Un gran cast (Ethan Hawke, Richard Gere, in uno dei suoi ruoli migliori) e una storia classica di delitto e castigo. Mai uscito al cinema. È il destino di tanti film parcheggiati in qualche magazzino o considerati di scarso impatto per il pubblico italiano o semplicemente non considerati per pigrizia. Solo negli ultimi anni sono usciti male film pregevoli come 12, il remake russo de La parola ai giurati; Bella, il piccolo film sulla vicenda di una ragazza che decide di non abortire; il vincitore del Sundance, Frozen River; i duri Il profeta (gran successo in Francia) e Animal Kingdom; la divertente commedia adolescenziale Scott Pilgrim vs The World; uno dei documentari più riusciti di sempre, Senna, sul campione di Formula 1.

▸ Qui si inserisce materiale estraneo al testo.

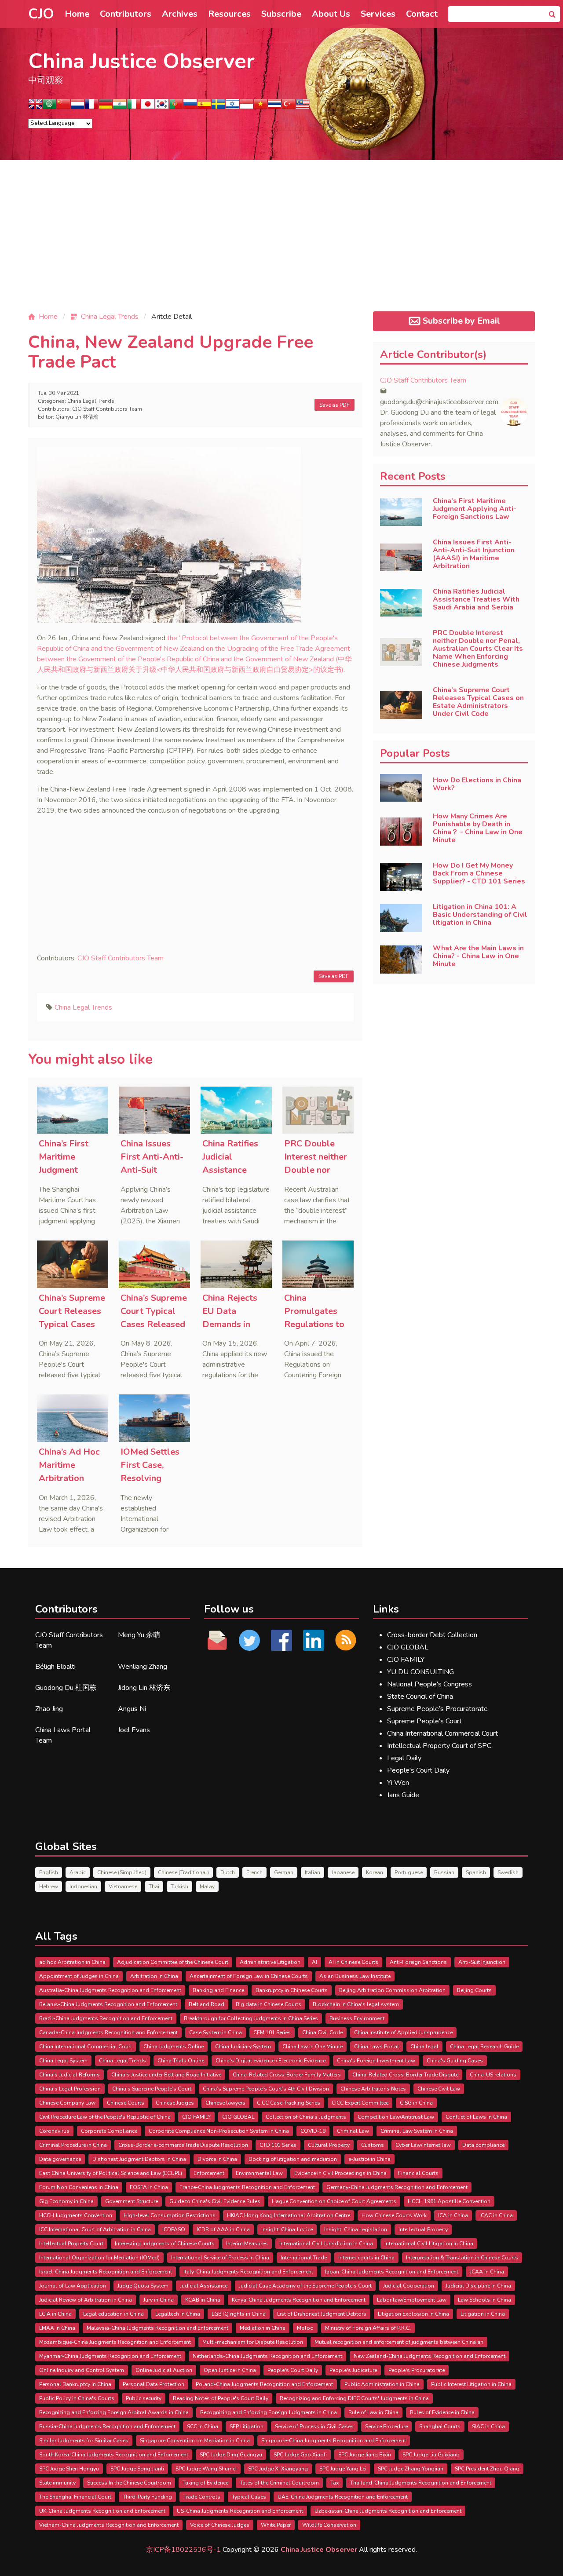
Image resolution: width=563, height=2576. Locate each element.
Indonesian (83, 1886)
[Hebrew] (232, 107)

Poca pubblicità, spesso neanche lo straccio di un trailer. In cambio di che? In cambio di una roba come Dreamland – La terra dei sogni, film di Sebastiano Sandro Ravagnani con Franco Columbu e Ivano De Cristofaro i cui poster giganteschi occupavano fino a poche settimane fa una città come Milano e che a metà luglio ha avuto il suo battesimo in sala. Tanto rumore per nulla: nel primo week-end il film ha guadagnato 1.793 euro. Forse valeva la pena scommettere su altri.